Posted in Whathaveyou on November 27th, 2012 by JJ Koczan

More big things to come from desert-by-way-of-Paris (which is the way to go if you’re gonna go) rockers Blaak Heat Shujaa. The band have announced that their Tee Pee label debut full-length will be preceded by an EP titled The Storm Generation that’s due out early next month. Waste no time. No doubt their youthful impatience will prove to the benefit of all parties involved.

The PR wire sounds the alert:

Heavy Psychedelic Rock Band BLAAK HEAT SHUJAA to Release New EP “The Storm Generation” on December 11

Los Angeles Trio Completes Work on “Mind Expanding” Sophomore LP

“Heavy Mental” psych rockers BLAAK HEAT SHUJAA will release The Storm Generation, their debut EP for Tee Pee Records on December 11. On The Storm Generation, thick, colorful bass lines coexist with flying reverb guitars, ethereal chants and loud, tribal drums. Produced by Scott Reeder (Kyuss, The Obsessed) in the Mojave desert, the EP features a guest appearance by Nobel Prize-nominated gonzo poet Ron Whitehead, adding even more color to BLAAK HEAT’s signature psychedelia. The EP is a precursor to the band’s new full length The Edge of an Era, which is set for a March 26, 2013 release.

BLAAK HEAT SHUJAA’s enticing blend of genres has been called “a dissonant symphony unveiling visions of great natural expanses” and is unlike anything you’ve likely heard before. The band’s transcendental tension between its heavy rock roots and an organic inclination to drift towards psychedelia pays homage to the vast collection of mind-expanding sounds the trio grew up on: neo-psychedelia, surf rock, spaghetti westerns, Middle Eastern scales and Far Eastern melodies!

■ ENTRIES SUPPLIED ■
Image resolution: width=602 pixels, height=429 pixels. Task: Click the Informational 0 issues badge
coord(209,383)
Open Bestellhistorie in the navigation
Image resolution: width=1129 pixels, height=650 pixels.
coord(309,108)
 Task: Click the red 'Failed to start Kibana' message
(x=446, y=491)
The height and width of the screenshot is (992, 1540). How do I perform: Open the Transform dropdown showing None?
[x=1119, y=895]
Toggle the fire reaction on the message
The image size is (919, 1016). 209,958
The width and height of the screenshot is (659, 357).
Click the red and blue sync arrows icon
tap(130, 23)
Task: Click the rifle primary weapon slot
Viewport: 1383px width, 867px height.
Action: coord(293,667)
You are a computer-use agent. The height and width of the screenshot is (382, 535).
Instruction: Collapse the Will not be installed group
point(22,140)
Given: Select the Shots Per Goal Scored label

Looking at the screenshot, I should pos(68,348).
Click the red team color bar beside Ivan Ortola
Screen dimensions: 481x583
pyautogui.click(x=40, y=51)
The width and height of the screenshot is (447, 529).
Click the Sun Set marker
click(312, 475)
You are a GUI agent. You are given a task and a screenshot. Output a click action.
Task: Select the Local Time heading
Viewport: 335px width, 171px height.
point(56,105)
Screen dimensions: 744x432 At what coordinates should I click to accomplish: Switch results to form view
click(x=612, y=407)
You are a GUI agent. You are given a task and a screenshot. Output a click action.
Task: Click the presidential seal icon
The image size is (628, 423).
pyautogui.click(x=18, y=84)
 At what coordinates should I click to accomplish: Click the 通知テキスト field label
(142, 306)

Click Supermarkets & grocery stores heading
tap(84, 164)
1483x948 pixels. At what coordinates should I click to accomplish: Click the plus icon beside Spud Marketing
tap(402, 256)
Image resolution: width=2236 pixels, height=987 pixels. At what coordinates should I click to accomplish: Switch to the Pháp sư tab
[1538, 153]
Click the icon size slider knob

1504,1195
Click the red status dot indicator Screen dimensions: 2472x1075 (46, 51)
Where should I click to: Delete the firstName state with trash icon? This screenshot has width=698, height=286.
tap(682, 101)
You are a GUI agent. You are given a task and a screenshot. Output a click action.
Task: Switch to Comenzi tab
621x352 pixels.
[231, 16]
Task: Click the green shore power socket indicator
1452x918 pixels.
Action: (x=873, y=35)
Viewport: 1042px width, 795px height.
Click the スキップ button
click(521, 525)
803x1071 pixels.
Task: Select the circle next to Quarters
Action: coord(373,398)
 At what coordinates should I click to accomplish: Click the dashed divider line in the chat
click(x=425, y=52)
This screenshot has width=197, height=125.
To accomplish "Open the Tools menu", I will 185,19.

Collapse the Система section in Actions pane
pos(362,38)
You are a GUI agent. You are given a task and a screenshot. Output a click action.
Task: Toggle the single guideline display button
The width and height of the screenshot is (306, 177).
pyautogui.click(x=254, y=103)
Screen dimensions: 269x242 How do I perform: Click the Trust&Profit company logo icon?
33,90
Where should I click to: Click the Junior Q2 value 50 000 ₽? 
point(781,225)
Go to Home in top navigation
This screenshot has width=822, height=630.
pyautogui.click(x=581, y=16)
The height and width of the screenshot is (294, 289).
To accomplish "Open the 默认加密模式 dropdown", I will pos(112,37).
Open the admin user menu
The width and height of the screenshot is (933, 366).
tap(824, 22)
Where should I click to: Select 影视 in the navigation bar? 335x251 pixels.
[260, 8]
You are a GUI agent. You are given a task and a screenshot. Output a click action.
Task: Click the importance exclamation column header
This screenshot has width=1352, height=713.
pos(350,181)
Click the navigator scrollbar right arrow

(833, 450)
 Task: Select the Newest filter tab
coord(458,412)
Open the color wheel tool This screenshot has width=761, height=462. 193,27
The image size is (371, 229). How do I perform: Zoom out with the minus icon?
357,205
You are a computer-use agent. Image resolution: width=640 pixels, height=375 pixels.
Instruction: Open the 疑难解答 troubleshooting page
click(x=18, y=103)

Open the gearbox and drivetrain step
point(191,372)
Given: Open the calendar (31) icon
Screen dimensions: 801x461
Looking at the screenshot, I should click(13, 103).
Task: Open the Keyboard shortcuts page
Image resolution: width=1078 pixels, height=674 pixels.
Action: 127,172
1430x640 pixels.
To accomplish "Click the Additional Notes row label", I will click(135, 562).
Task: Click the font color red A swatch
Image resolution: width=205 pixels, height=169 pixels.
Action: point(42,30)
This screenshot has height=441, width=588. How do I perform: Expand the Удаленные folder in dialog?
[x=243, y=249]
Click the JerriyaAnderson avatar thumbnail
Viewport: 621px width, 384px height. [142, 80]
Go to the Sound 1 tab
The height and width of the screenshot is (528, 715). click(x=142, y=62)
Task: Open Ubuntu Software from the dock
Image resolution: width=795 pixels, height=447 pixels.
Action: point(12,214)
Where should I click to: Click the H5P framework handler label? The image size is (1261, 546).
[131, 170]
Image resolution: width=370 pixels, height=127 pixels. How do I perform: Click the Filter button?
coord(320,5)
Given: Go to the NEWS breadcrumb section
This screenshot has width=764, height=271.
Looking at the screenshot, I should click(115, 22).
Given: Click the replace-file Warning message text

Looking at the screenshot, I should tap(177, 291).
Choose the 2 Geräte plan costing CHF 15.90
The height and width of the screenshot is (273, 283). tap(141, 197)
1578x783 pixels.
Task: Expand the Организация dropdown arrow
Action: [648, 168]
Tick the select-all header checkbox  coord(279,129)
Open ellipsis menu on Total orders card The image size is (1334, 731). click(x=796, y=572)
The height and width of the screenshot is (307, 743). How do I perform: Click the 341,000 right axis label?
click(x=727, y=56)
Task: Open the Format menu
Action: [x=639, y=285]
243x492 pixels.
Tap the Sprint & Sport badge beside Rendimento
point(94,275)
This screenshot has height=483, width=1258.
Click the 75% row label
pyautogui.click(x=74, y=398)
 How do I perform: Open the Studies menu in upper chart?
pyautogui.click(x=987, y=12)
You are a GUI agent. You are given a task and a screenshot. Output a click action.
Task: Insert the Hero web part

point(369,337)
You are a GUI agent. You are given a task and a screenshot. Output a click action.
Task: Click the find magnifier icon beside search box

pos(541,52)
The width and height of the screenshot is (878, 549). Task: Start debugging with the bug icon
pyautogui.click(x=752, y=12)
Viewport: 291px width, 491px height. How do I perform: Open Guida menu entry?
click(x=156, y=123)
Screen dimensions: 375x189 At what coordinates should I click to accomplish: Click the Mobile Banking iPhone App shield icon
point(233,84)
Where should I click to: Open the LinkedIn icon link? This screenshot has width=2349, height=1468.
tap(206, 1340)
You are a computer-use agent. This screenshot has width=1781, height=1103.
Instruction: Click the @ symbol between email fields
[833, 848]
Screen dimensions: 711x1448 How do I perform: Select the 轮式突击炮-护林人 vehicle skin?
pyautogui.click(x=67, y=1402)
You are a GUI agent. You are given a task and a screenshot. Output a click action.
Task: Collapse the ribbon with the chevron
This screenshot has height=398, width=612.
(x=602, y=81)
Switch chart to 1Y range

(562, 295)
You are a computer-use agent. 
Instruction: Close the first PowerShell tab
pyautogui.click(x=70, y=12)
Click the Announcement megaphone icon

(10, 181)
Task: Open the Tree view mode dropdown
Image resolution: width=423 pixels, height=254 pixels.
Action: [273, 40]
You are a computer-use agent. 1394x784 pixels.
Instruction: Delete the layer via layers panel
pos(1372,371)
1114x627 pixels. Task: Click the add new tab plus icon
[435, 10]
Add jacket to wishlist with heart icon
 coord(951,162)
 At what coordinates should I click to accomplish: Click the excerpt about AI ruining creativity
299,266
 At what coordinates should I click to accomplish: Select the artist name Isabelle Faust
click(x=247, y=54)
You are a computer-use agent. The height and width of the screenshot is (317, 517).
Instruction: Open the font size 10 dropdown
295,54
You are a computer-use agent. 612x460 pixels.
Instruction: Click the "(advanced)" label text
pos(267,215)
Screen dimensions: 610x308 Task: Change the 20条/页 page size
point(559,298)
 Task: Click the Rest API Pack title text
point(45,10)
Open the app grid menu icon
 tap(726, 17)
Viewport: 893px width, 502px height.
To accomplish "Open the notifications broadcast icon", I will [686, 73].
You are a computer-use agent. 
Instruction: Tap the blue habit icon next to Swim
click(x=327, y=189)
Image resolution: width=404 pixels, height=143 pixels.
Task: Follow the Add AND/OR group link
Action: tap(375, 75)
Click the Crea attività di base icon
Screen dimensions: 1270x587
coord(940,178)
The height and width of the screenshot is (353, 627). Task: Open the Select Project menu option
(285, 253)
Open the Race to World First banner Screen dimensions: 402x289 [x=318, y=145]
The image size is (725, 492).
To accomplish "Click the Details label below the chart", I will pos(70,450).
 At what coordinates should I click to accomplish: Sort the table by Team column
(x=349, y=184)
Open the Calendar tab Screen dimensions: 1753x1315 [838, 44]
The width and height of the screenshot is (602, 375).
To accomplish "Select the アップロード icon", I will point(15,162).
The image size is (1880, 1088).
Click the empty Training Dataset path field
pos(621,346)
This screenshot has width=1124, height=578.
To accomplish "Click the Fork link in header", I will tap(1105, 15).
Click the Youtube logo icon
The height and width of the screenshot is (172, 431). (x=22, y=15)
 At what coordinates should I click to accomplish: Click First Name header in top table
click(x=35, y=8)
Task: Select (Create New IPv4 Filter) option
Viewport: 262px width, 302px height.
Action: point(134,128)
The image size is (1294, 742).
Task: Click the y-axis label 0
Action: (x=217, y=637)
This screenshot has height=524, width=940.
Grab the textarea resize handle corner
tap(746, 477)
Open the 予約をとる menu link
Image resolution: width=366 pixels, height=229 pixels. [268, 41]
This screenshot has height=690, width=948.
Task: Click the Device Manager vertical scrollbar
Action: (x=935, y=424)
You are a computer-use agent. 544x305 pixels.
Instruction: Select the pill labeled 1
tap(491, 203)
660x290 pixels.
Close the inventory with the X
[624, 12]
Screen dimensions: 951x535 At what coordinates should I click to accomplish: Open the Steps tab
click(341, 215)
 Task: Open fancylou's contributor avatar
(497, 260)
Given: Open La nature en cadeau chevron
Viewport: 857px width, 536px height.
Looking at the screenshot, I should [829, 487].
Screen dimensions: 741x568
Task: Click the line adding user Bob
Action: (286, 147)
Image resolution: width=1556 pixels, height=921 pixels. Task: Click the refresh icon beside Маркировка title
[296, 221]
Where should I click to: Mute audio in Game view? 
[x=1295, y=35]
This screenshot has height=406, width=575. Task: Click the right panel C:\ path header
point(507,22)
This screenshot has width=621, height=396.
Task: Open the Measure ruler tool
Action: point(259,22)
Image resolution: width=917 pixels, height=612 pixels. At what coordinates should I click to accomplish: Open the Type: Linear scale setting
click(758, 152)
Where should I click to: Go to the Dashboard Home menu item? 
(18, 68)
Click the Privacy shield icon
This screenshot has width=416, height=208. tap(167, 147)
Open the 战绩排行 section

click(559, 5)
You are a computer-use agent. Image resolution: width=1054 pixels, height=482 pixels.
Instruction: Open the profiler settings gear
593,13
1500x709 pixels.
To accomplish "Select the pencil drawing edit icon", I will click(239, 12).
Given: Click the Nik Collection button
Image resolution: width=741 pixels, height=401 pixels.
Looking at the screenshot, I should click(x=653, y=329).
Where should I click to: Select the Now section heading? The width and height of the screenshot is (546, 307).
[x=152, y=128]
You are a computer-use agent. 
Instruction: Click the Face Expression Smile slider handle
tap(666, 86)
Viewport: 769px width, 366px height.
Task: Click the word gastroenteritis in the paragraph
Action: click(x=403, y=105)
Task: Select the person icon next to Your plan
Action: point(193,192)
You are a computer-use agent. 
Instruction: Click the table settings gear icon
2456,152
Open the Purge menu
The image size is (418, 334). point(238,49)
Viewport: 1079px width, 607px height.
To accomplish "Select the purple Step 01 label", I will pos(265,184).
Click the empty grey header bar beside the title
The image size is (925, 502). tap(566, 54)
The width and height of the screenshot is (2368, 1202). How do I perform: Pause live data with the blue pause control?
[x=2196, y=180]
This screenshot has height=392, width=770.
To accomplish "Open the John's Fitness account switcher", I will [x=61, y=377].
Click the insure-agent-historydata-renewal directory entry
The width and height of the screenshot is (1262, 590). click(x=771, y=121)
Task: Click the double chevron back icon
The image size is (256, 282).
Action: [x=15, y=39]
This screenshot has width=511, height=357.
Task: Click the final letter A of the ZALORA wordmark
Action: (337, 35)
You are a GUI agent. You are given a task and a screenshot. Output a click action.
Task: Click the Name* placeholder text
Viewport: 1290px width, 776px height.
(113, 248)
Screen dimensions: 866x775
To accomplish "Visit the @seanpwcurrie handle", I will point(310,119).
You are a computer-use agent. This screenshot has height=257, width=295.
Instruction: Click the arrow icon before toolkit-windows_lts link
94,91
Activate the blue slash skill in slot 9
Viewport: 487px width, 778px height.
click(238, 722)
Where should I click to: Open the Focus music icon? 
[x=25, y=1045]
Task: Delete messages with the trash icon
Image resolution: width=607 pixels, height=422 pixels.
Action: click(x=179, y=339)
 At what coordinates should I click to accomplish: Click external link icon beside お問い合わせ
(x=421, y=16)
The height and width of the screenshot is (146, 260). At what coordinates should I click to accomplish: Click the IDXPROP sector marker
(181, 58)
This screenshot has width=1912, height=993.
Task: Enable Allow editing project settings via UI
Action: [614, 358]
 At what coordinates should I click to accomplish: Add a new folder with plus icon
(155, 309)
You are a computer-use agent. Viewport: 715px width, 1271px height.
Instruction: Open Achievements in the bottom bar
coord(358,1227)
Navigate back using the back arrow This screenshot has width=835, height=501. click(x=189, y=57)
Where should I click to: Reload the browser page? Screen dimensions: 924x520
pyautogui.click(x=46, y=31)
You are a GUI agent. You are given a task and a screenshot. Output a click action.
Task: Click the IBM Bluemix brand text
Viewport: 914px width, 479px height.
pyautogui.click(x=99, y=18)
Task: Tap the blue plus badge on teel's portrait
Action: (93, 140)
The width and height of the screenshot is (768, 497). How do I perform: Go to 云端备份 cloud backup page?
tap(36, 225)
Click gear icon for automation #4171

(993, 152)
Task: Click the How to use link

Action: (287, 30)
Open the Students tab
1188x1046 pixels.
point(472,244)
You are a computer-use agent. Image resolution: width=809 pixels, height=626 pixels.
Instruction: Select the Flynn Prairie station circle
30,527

■ SHORT TASK ■
Please reproduce the passage from the post about Blaak Heat Shujaa's new EP, starting with "The PR wire" and going on through "26, 2013 release.".

■ RESPONSE TO THE EXERCISE ■
The PR wire sounds the alert:

Heavy Psychedelic Rock Band BLAAK HEAT SHUJAA to Release New EP “The Storm Generation” on December 11

Los Angeles Trio Completes Work on “Mind Expanding” Sophomore LP

“Heavy Mental” psych rockers BLAAK HEAT SHUJAA will release The Storm Generation, their debut EP for Tee Pee Records on December 11. On The Storm Generation, thick, colorful bass lines coexist with flying reverb guitars, ethereal chants and loud, tribal drums. Produced by Scott Reeder (Kyuss, The Obsessed) in the Mojave desert, the EP features a guest appearance by Nobel Prize-nominated gonzo poet Ron Whitehead, adding even more color to BLAAK HEAT’s signature psychedelia. The EP is a precursor to the band’s new full length The Edge of an Era, which is set for a March 26, 2013 release.